Bloodborne, however, amplifies this by putting faces on the dice with plus symbols. If you roll one of these faces, it does that much damage and you roll again. If a die has two faces with plus symbols, you have a one in three chance on any roll that you'll roll again. One in nine times, you'll roll three damage dice. That's potentially once per game, depending on the dice of the monsters in the deck.

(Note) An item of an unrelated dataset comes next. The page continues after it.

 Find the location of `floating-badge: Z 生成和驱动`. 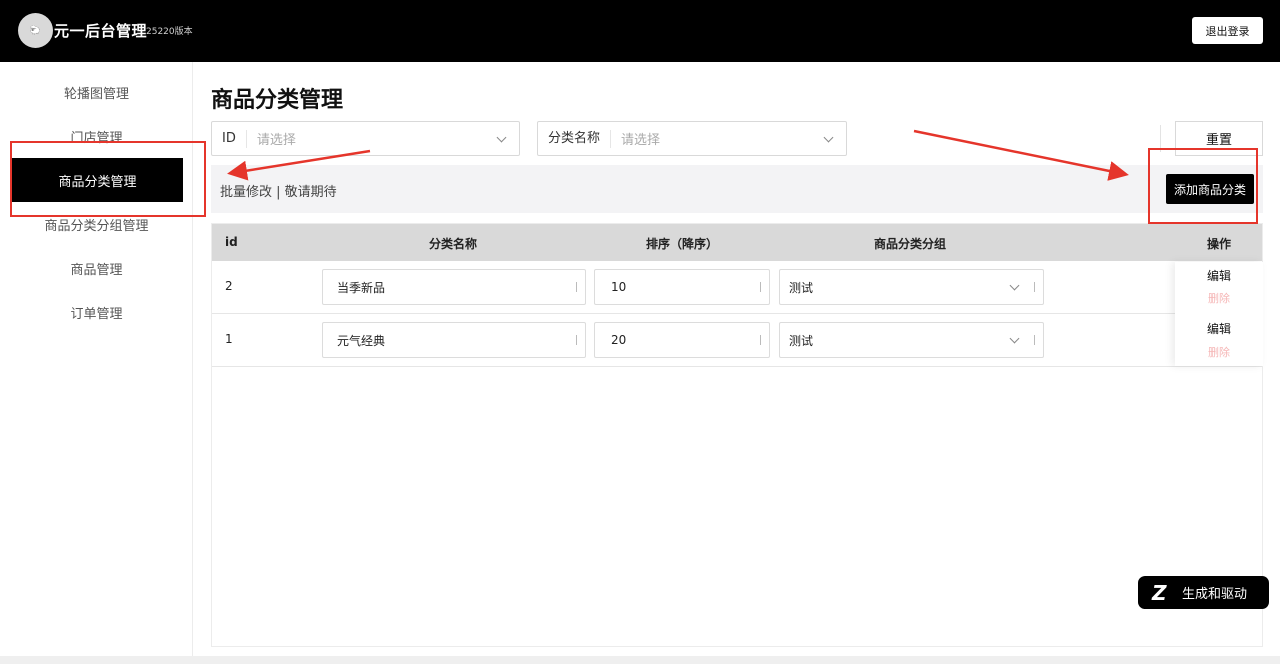

floating-badge: Z 生成和驱动 is located at coordinates (1204, 592).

In addition, each die has a zero. So if you roll a red die for a monster, you have a one in six chance of it doing no damage, and a one in nine chance of it doing almost certainly half your life in damage. Yellows are slightly less bad in terms of top end damage, but you can still take a major hit, or no hit at all. But you have no way to plan for the damage any given monster will do. That's part of what Bloodborne is about, knowing your margin for error and using it to the greatest possible extent. This game gives you none. It's very unlikely you'll take eight damage in a round, but that doesn't really matter; if you get knocked down to two from full or high health, the next round you could easily die while trying to get into the dream. And taking four to six damage is liable to happen at some point, so you either play ultra safe or get lucky, neither of which are satisfying methods of play.

There's an expansion out called The Hunter's Nightmare. It adds many more monsters and end bosses, which are fine. You get two special abilities at the start of the game and choose one to keep; these are pretty fun. And it adds death tokens, so when you die your maximum number of each trophy type gets capped lower and lower depending on what killed you. I'm sure there are maniacs who think the game is too easy, but it's neither too easy nor too hard—you might play better than your opponents, but how much you die is highly luck dependent, so being punished for death is the worst idea possible. You can leave it out, but holy hell, what was this guy thinking?

Maybe with a more lighthearted, screw-your-neighbor theme, this game would have come off better. As Bloodborne... it doesn't give the sense of being Bloodborne at all.

Score: Two out of four umbilical cords.